Pincourt residents still dealing with foul odours from wastewater treatment plant


Though the issue was addressed last year, complaints of foul-smelling odours emanating from the Pincourt wastewater treatment plant on Cardinal Lèger Boulevard were brought up again at the September 9 council meeting.

Once again residents living around Pincourt’s wastewater treatment plant are holding their noses when venturing out of doors. At the September 10, 2013 Pincourt council meeting, residents complained that they were having to contend with offensive odours from the neighbouring wastewater treatment plant. At that time Mayor Yvan Cardinal assured residents that there were ongoing renovations underway at the plant to deal with the smell.

The promised renovations, to be made through a combined federal/provincial infrastructure program, were said to have included a new electro-dehydration machine for the filtration of pathogens and fecal coliforms. However, a year later, the issue has yet to be resolved. Contention over the smell emanating from the plant was raised at last month’s council meeting and at this past September 9 meeting, resident Scott Hamilton asked the council about their plans for a resolution.

Mayor Yvan Cardinal explained to Hamilton that at the August council meeting it was resolved that the council would ask the company, OlfactoExpert Inc., to look into fixing the issue. Furthermore all residents in the affected area would be receiving a letter on Wednesday Sept 10, which would explain the measures the council was taking to fix the problem. OlfactoExpert’s website describes themselves as “odor management experts,” with claims of expertise in the study and measurement of smells.

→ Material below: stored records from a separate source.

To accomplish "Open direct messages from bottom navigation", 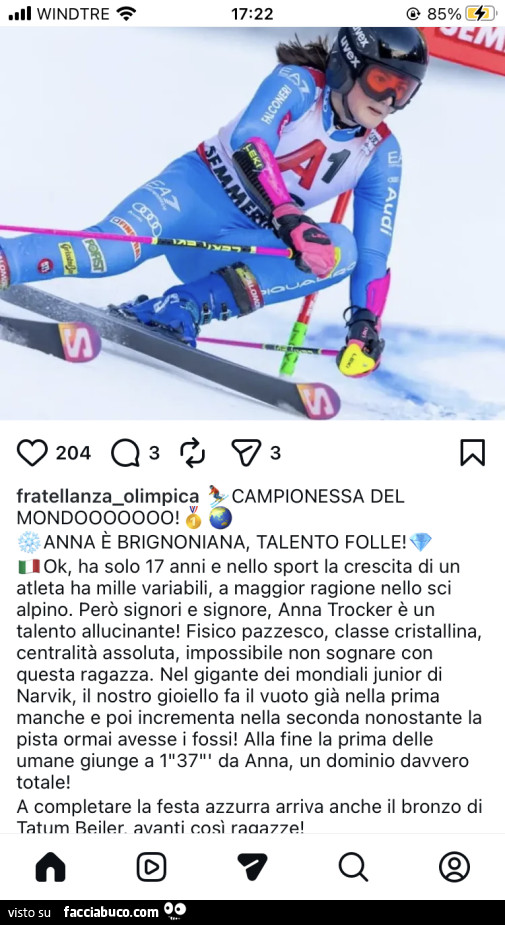I will tap(252, 867).
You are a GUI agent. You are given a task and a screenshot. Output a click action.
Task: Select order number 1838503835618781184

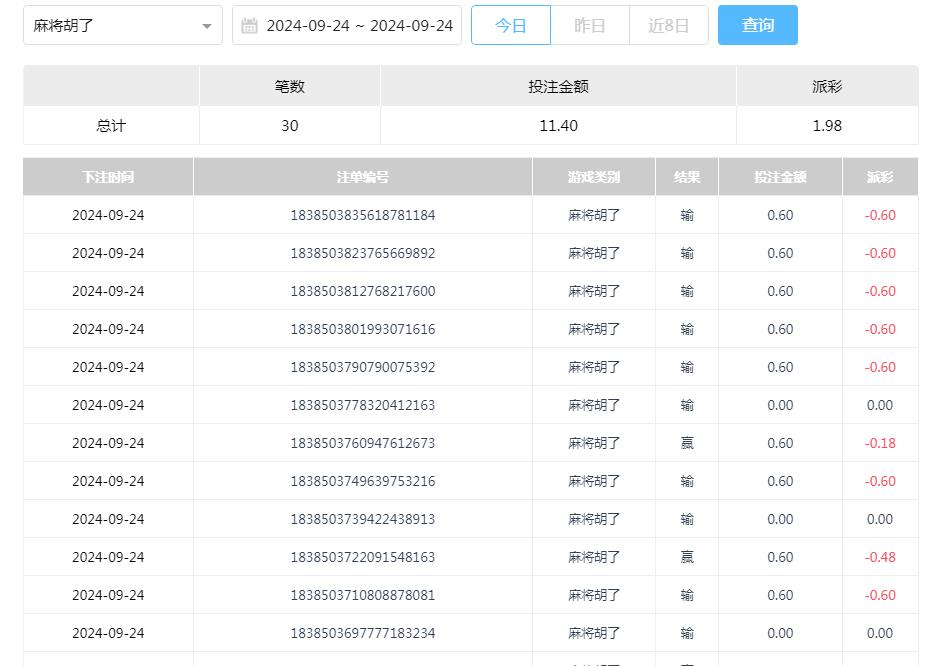[x=362, y=215]
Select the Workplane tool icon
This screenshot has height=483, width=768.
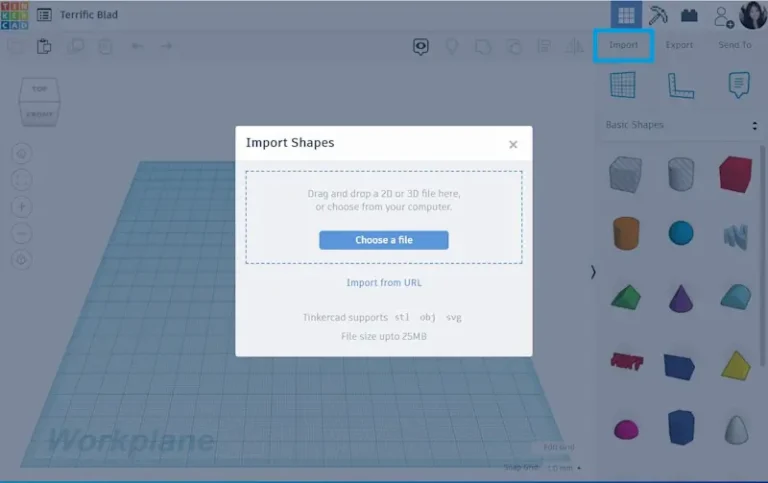[x=623, y=85]
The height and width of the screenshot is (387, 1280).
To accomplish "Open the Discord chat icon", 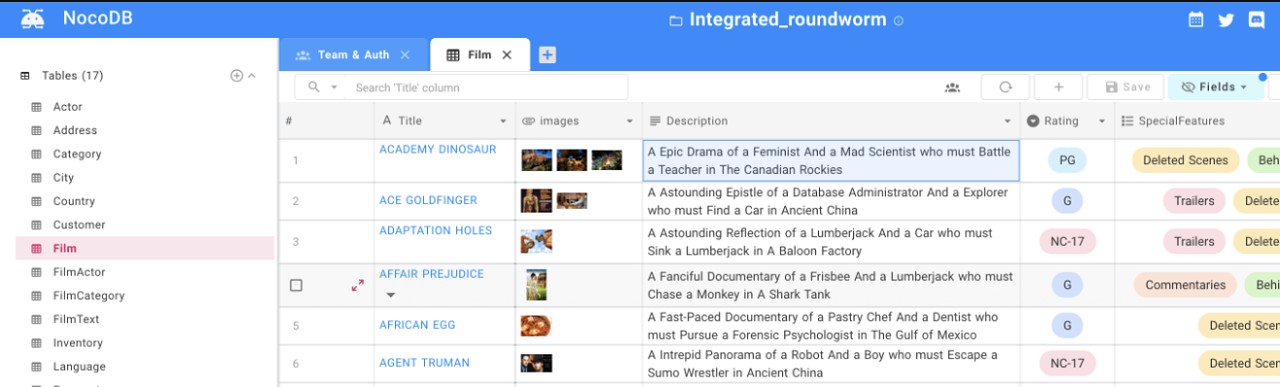I will click(1257, 19).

Hamilton said he and several of his neighbours had emailed the mayor and members of the council regarding the smell and received no response. The letters in question had been sent to the town’s general email account and none of the writers received a response. He lamented that it was frustrating not being able to reach members of the council directly and that by sending queries to a general email he couldn’t be sure his message was getting through.

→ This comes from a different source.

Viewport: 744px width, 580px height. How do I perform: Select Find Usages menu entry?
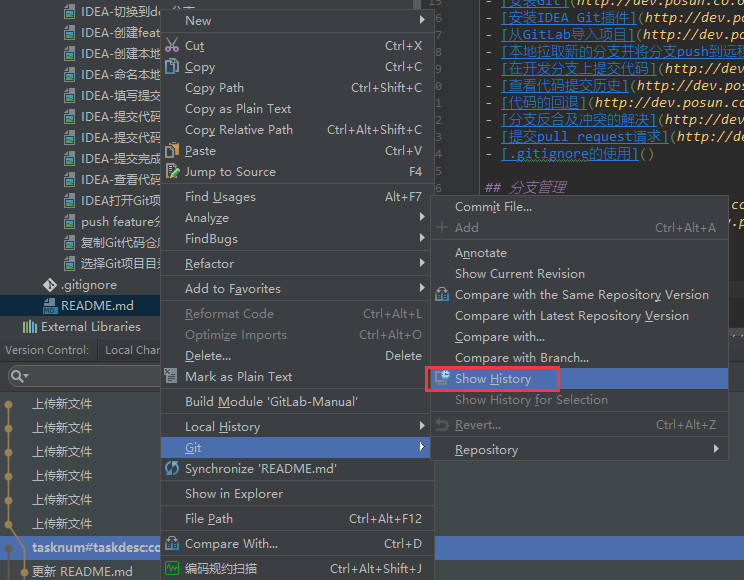coord(220,197)
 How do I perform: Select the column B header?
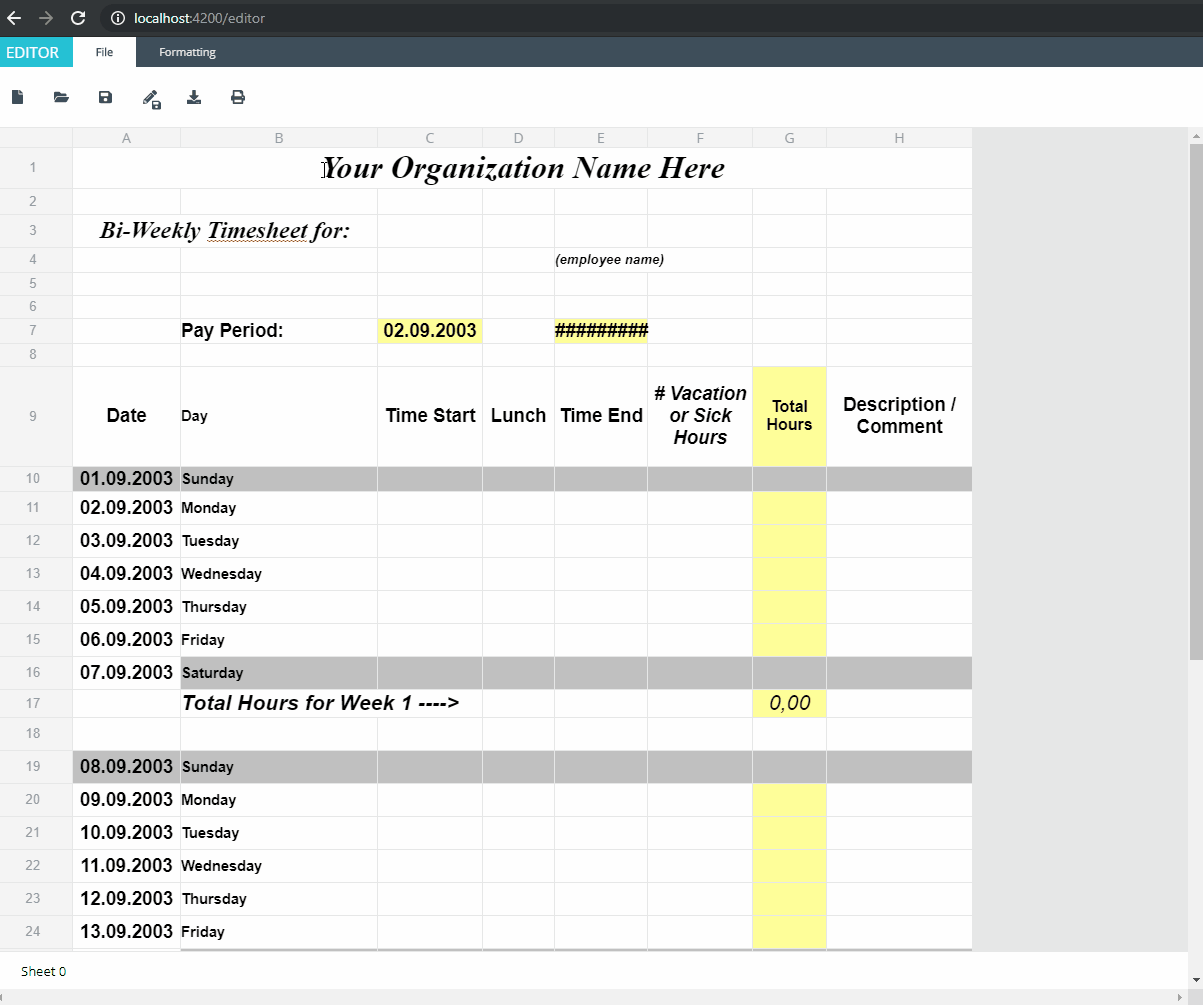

Cardinal responded that Hamilton’s grievance had been noted and would be taken under advisement. Another resident questioned council on how it is spending the city’s money. A resident present at Tuesday’s council meeting said she was worried that her money was being spent on new municipal vehicles. However, as town manager Michel Perrier explained, “They’re not all new. They’re just well maintained...They look new because our employees take good care of them.”

Perrier elaborated that it was important that the city be well represented by its vehicles. It would not make a good impression for someone visiting the town to see municipal vehicles looking unkempt. Vehicles, he said, were only replaced when they could no longer be of use and the cost of repairs outweighed the cost of purchasing a new truck.